Vietnamese Deputy Prime Minister Le Minh Khai last week met in Boston with US Trade Representative Katherine Tai, with both sides reaffirming to cement cooperation in sectors including science and technology, innovation, and education and training, which embraces supporting Vietnam in semiconductor workforce training via several specific projects.

During a dialogue between Minister of Foreign Affairs Bui Thanh Son and the US Secretary of State Antony Blinken last month, both sides also emphasised new focus on the energy transition, sci-tech, tech transfer, and workforce training.

Training support for chip sector sped up
Training support for chip sector sped up, illustration photo/ Source: Shutterstock

The US will support Vietnam in workforce development initiatives for the semiconductor industry, which is considered a major breakthrough in the comprehensive strategic partnership forged last September. Vietnam is now quickening the implementation of a programme on training 50,000-100,000 high-quality engineers for the industry.

Specifically, through a package of $4 million in dedicated programmes, the US mission to Vietnam is enhancing technical skills training and workforce development at every level through expanded US-Vietnam institutional and public-private partnerships. This package includes expanded English language training for students in science, technology, engineering, and mathematics, and expanded exchange programmes focused on workforce development and expanded Fulbright scholarship opportunities for students.

The package also includes international tech security and innovation funding implemented by Arizona State University to develop workforce capacity building activities, including faculty workshops, curricula transfer, and resources to enhance assembly, testing, and packaging skills.

These programmes are based on the recommendations of an ecosystem review led by the Organisation for Economic Co-operation and Development (OECD). US industry has also launched new workforce development initiatives to expand online training and certification programmes, as well as collaborations with Vietnamese higher education institutions.

At a meeting between Minister Son and Jeffrey Goss, associate vice provost for Southeast Asia at Arizona State University, the university said it would “continue actively cooperating with Vietnam” in developing the country’s semiconductor industry.

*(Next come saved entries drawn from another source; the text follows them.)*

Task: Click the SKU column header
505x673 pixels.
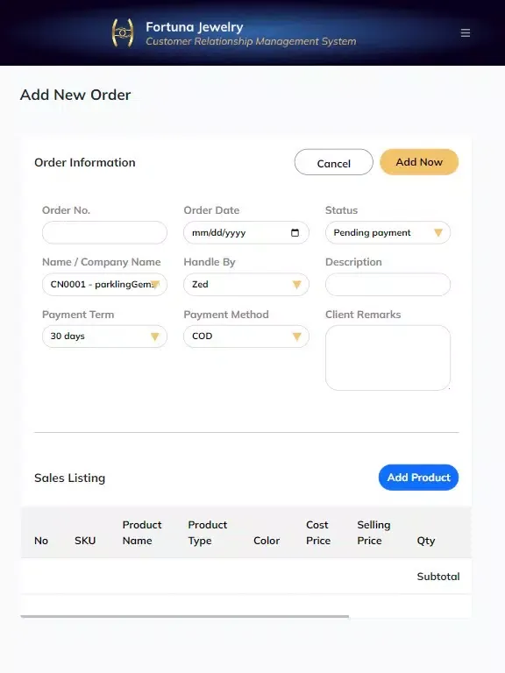Action: [x=85, y=541]
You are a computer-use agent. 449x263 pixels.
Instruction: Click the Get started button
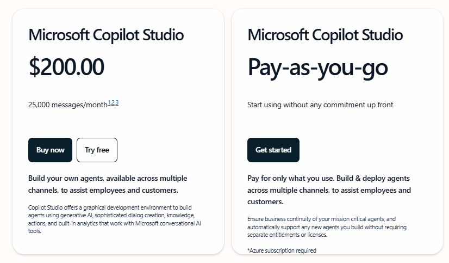(273, 150)
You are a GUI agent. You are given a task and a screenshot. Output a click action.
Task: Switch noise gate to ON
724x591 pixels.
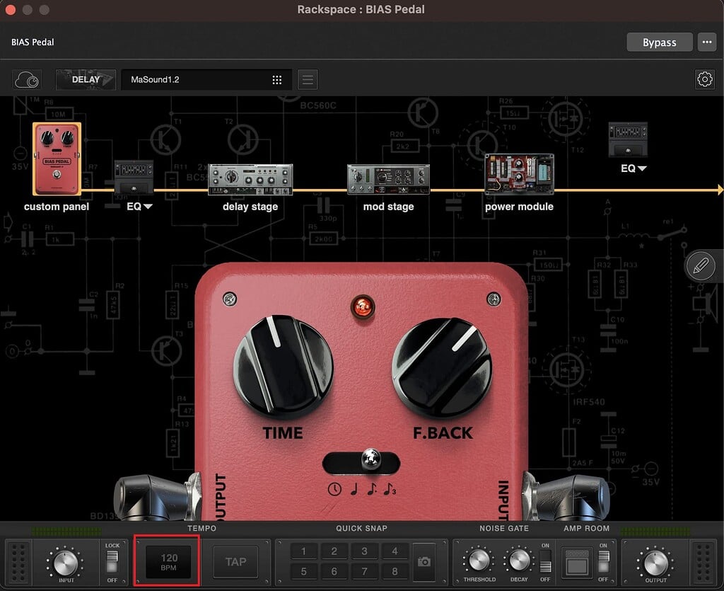544,555
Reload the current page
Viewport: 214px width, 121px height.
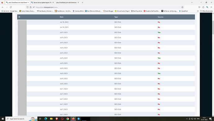pyautogui.click(x=11, y=7)

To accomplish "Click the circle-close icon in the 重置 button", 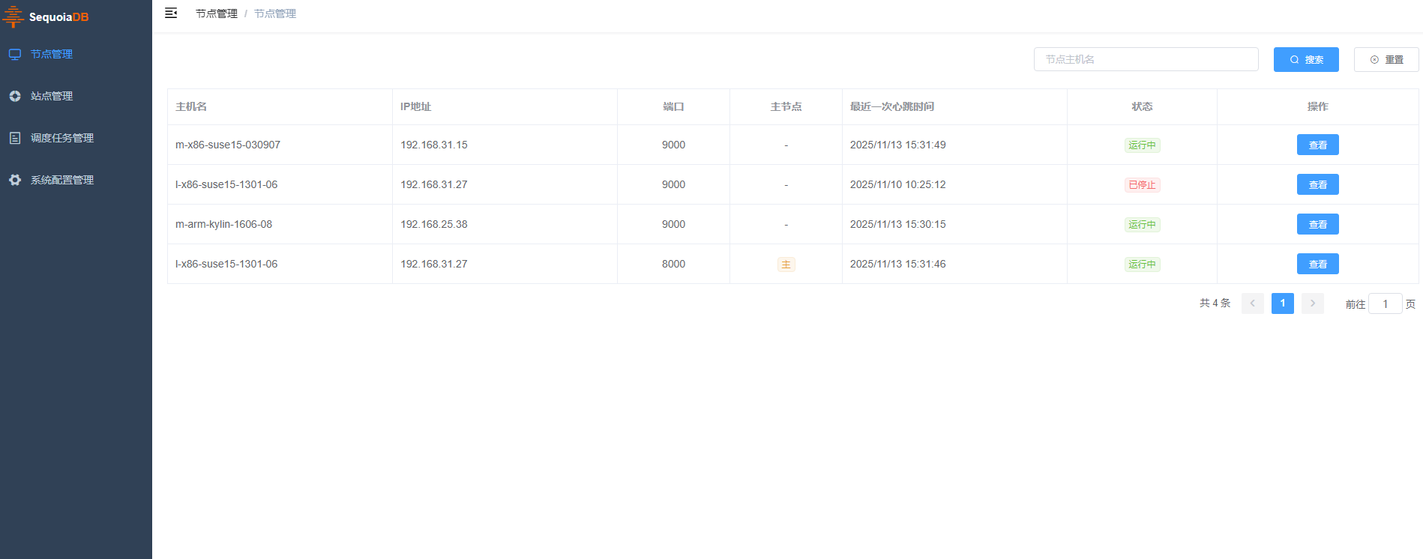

The university is now deepening cooperation with Vietnam’s National Innovation Centre and other partners in semiconductor workforce training.

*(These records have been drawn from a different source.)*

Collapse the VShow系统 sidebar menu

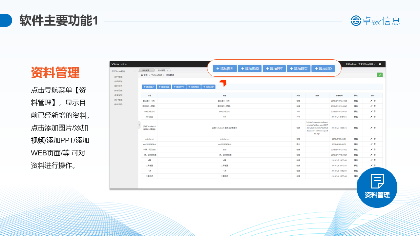(x=135, y=71)
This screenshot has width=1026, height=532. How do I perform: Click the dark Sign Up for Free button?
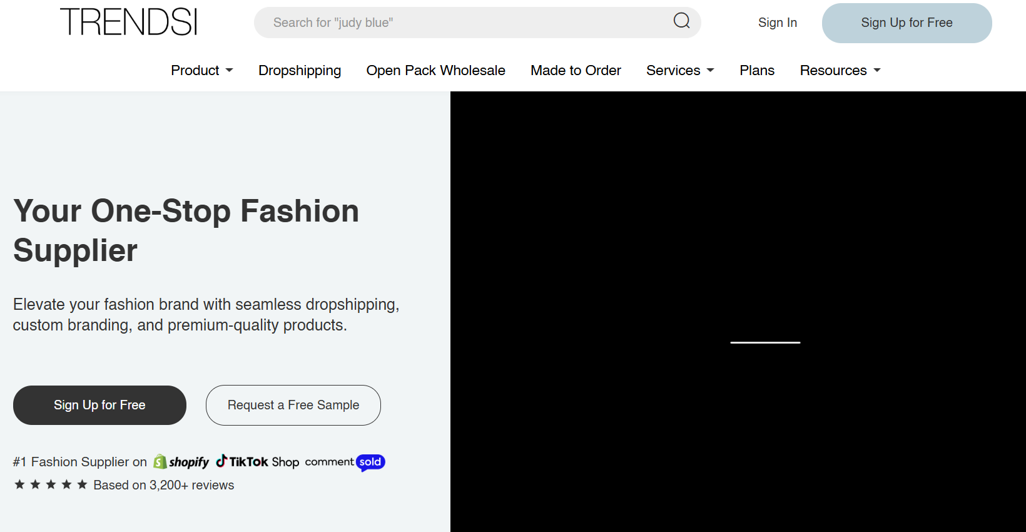point(99,405)
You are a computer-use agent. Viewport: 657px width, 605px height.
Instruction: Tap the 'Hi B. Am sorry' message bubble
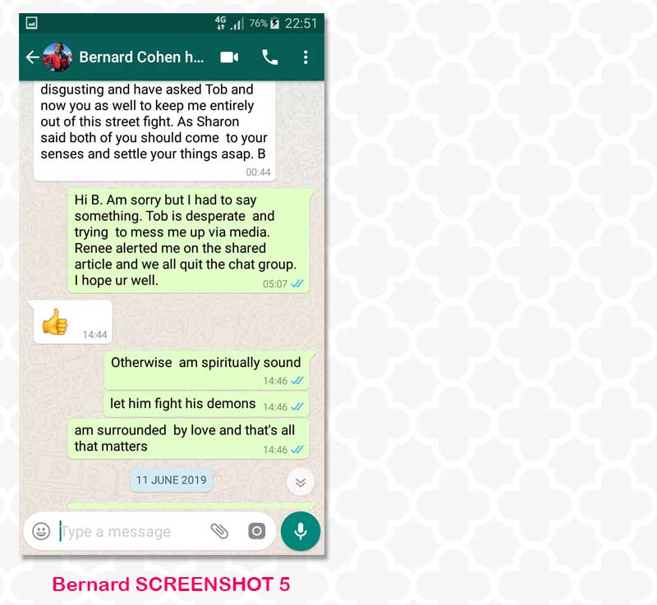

Keith Strier, vice president of US-backed Nvidia, the world leader in AI computing, told Son that the group would work with the Vietnamese side to turn Vietnam into “Nvidia’s second home” with specific projects, especially when it comes to high technology application and high-quality workforce training.

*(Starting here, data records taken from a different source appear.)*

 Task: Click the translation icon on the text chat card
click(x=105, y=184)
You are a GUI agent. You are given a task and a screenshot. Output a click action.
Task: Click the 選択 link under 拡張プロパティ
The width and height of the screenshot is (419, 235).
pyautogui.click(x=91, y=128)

Last December, Nvidia president and CEO Jensen Huang came to Vietnam, where Nvidia has already invested $250 million, and said it wanted to establish a base in Vietnam to develop the country’s semiconductor industry.

At present, Vietnam is also working with the OECD to develop a report on the semiconductor ecosystem in Vietnam. The government has built up a national AI strategy and will soon enact a semiconductor development strategy for 2030 and beyond.

Last September, Vietnam and the US forged a new semiconductor partnership to support resilient semiconductor supply chains for US industry, consumers, and workers.

Under the International Technology Security and Innovation Fund, the US will partner with Vietnam to develop the semiconductor ecosystem, regulatory framework, and workforce and infrastructure needs.

“We will focus on boosting cooperation in sci-tech with the US, with a major focus laid on semiconductor cooperation. It’s necessary now for both nations to effectively and practically implement the memorandum, in which Vietnam must continue working with the US side about support in human resources, including the development of labs and capacity at upstream stages,” said Le Chi Dung, general director of the Department of American Affairs under Vietnam’s Ministry of Foreign Affairs.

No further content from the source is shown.